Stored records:

=== Begin Enclosure ===

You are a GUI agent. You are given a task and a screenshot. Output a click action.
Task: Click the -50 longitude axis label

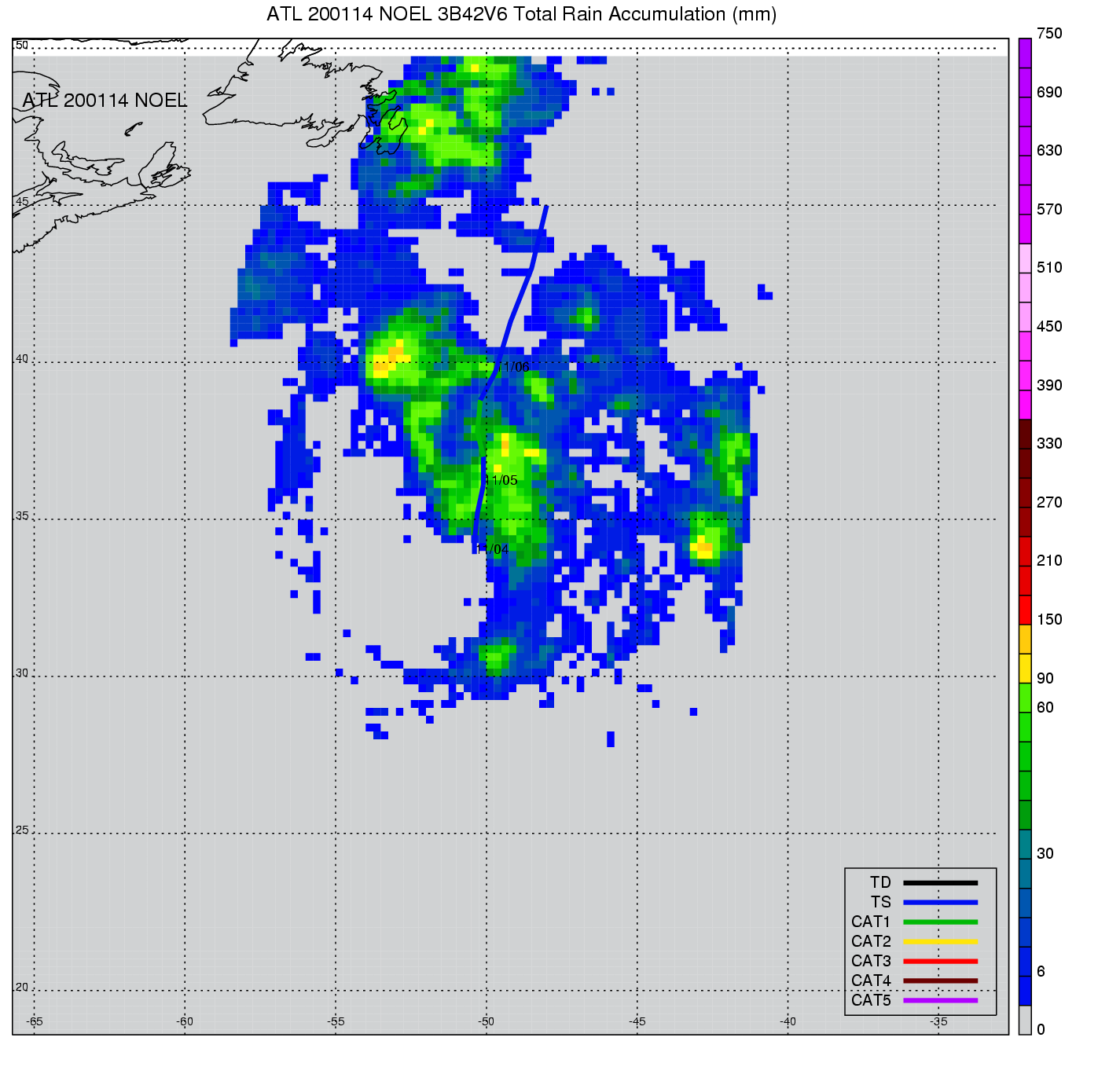[487, 1021]
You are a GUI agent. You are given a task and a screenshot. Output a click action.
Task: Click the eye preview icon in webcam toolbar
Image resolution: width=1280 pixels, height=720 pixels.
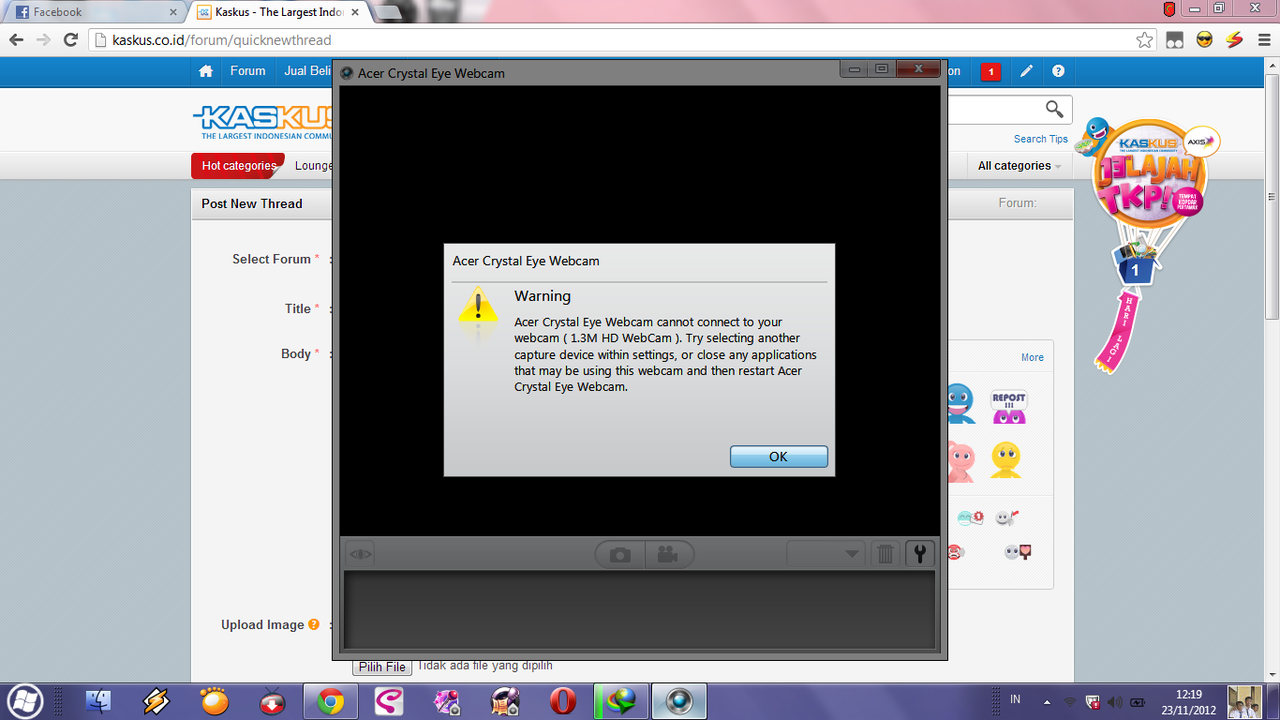coord(361,553)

=== End Enclosure ===

TRY IT => When copying the entries, drop the images and keep every line exact.

RESPONSE AREA =>
You are a GUI agent. You are given a task and a screenshot. Output a click action.
Task: Click the -50 longitude axis label

[487, 1021]
You are a GUI agent. You are given a task and a screenshot. Output a click action.
Task: Click the eye preview icon in webcam toolbar
Image resolution: width=1280 pixels, height=720 pixels.
coord(361,553)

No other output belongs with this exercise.